Cette double interprétation, réaliste et stylisée, des mêmes thèmes iconographiques, apparaît comme exemplaire, si l'on songe que l'on observe un fait analogue en Europe, quelques siècles plus tard. Les Parisii comme les Arvernes et d'autres nations gauloises imitèrent au IIe siècle les chefs-d'oeuvre du classicisme qu'étaient les statères de Philippe de Macédoine 29. Ils créèrent ainsi d'autres chefs d'œuvre, radicalement différents, en stylisant leurs modèles à outrance, non par maladresse, mais selon un génie couramment attribué aux Celtes. Mais précisément, ce qu'il est convenu d'appeler " I'art celte " ne serait-il pas plutôt celui des Européens ethniquement fort divers, restés préhistoriques, en marge des civilisations historiques de la Méditerranée ?

Au Levant, les populations nouvellement organisées en États nationaux gardèrent des liens étroits avec leurs cousins nomades. "A tes tentes, Israël ! ", pouvait-on encore s'écrier à la mort de Salomon (I Rois, 12: 16). La rupture avec la tradition antérieure est bien marquée dans ce que l'on appelle le syncrétisme artistique.
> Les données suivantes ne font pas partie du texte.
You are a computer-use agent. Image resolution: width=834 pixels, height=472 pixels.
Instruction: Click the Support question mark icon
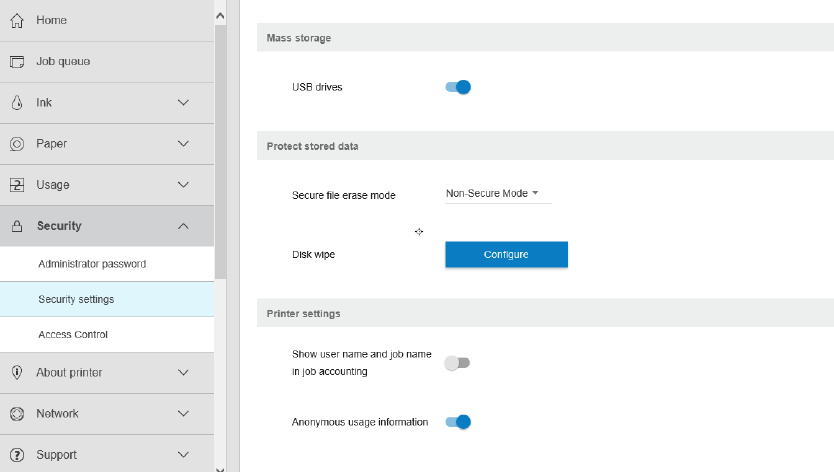tap(17, 455)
Alors qu'originellement, I'iconographie était un mode privilégié de l'expression de la pensée, désormais des emprunts d'une extrême diversité, tout particulièrement à l'Égypte, révélent une indifférence presque totale, reflet d'un oubli de la signification des sujets représentés. En revanche, I'alphabet définitivement élaboré dans les ports qui venaient de prendre leur personnalité phénicienne, se répandit bien plus largement que la lourde écriture cunéiforme.

Cette diffusion de l'alphabet s'explique par son adaptation aux langues parlées, autant que par la facilité de l'enseignement du petit nombre des signes, et par un support habituel plus léger: cuir ou papyrus. On put ainsi fixer et développer des traditions spécifiques d'un génie créateur original, tout particulièrement exprimé par les voyants inspirés, si différents des devins mésopotamiens 30.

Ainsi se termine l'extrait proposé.